Friday, June 1, 2018

Searching the Office 365 activity log for failed logins

image

Inside the Office 365 Security & Compliance center, under the Search & investigation menu option on the left you’ll find Audit log search as shown above.

To run a search simply provide a start and end date and select the Search button at the bottom of the screen. You can refine your search by selecting a list of different activities if you want but here we’ll leave the option set to Show results for all activities.

Once the search results are returned you’ll see lots and lots of items as shown above.

image

If you now select the Filter results button in the top right, each column will now display a box at the top that you can enter text into.

image

You can now go into the column headers and enter further filtering information. Here I have added the text ‘fail’ to the Activity column as shown. This produces two results for failed user logins.

Adding a filter now only shows the matches on the page.

image

You can also export the data into CSV file by selecting the Export results button next to the filter button.

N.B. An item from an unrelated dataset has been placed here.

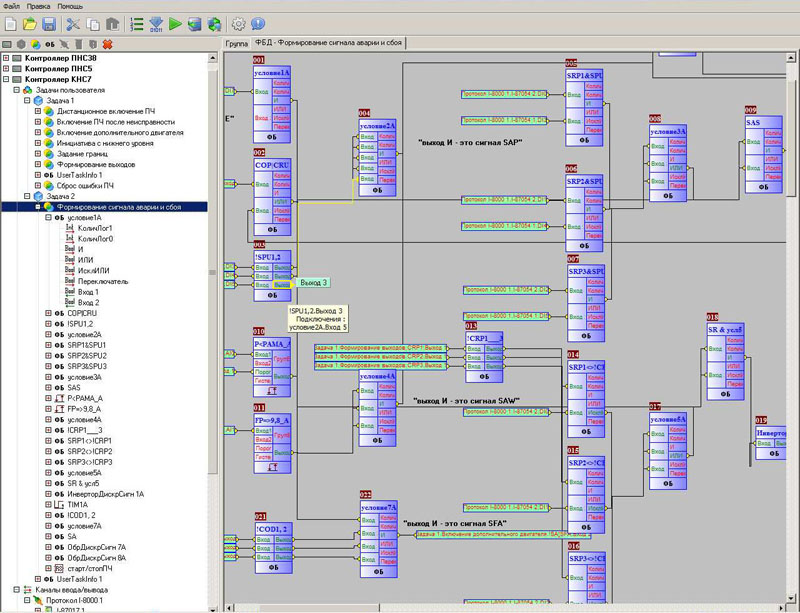The height and width of the screenshot is (613, 800).
Task: Click the scissors Cut icon
Action: click(73, 24)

You can either download everything in the audit logs (Download all results) or just your search query (Save loaded results). Here I have select the Save loaded results option.

image

This will then download a CSV file that you can open in Excel and will look like the above.

image

To make these easier to read you should convert the out to a table from the Insert tab and then select the Table icon.

image

Now that you have a table go to the top row of the Operations column and select the arrow to the right of this as shown. This will display the above menu. Uncheck the Select all option at the top of the list in the lower portion of the displayed dialog box.

image

Scroll down this same list and locate the UserLoginFailed option and select it.

This will now basically filter the whole tables of entries to only display those that have a match is UserLoginFailed in the operations column.

image

Which is exactly the result that you see obtained above and the same results we received from the console.

Thus, you can search the audit logs inside Office 365 directly from the portal but you can also export them to Excel to gain more power over how you wish to manipulate and report these events.